**WORK TO BE COMPLETED:**
Print again, word for word, all of the records below, and leave the pictures out.

**RECORDS SUPPLIED:**

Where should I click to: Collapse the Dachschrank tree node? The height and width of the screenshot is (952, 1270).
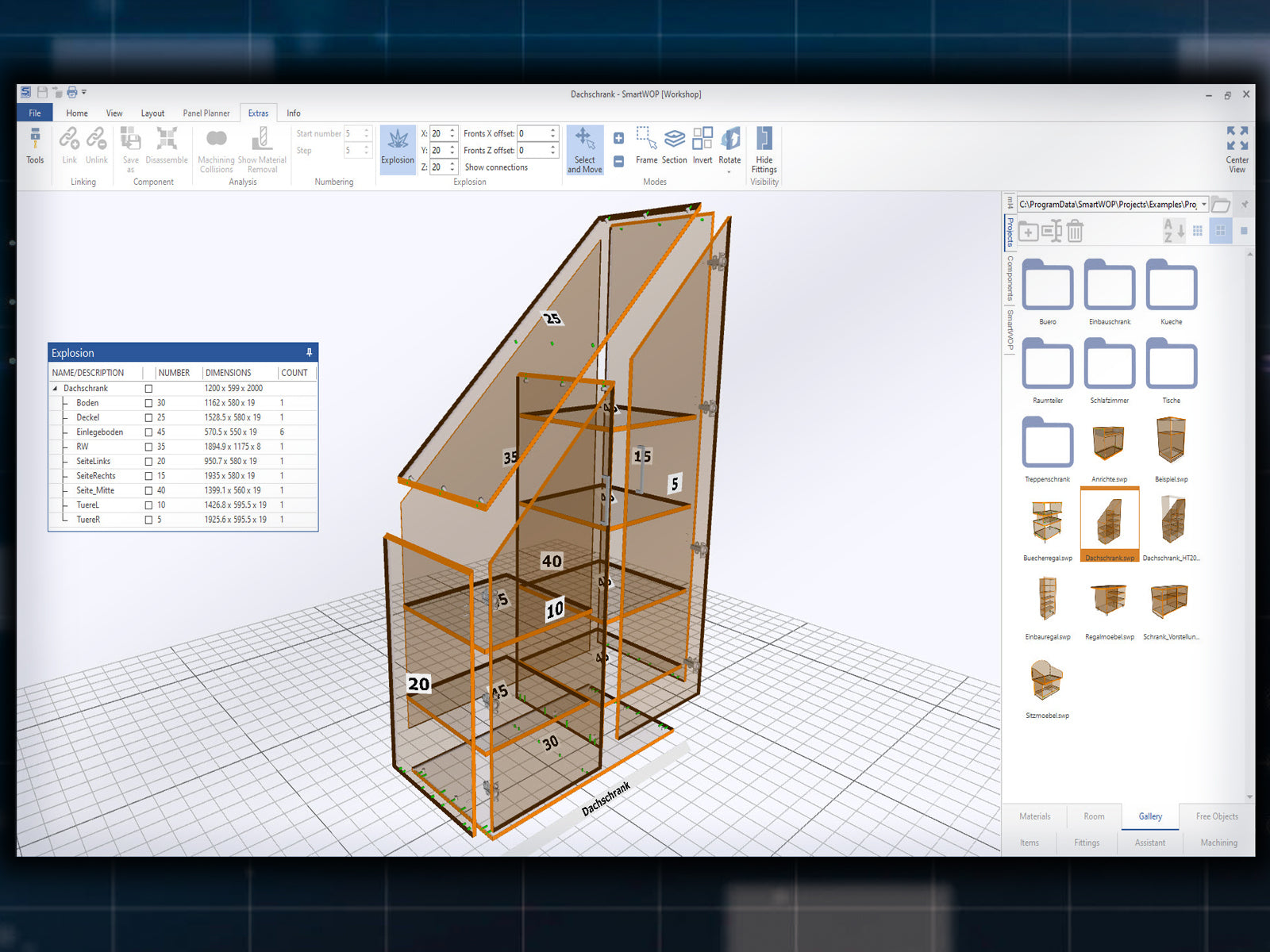(55, 389)
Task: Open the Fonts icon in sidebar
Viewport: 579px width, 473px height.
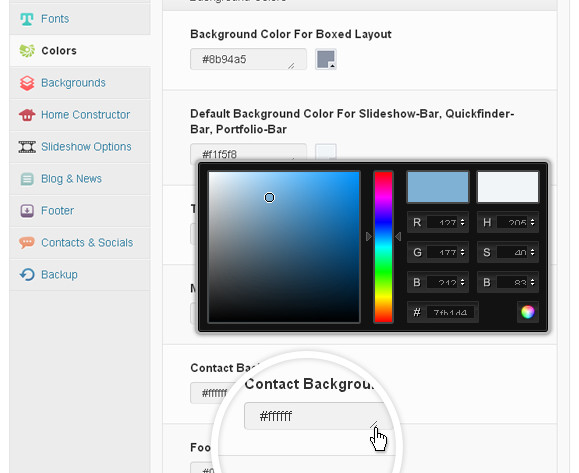Action: (x=27, y=19)
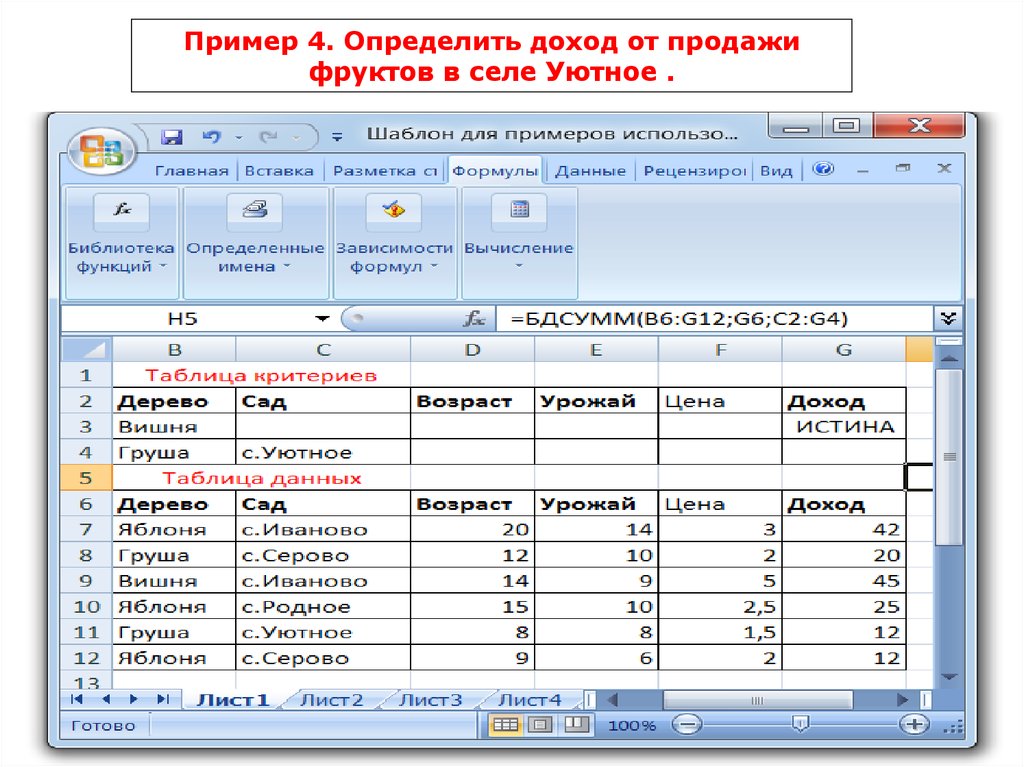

**WRITTEN RESPONSE:**
Where should I click to: Collapse the Dachschrank tree node? The height and width of the screenshot is (952, 1270).
(55, 389)
Task: Open the Fonts icon in sidebar
Viewport: 579px width, 473px height.
Action: (x=27, y=19)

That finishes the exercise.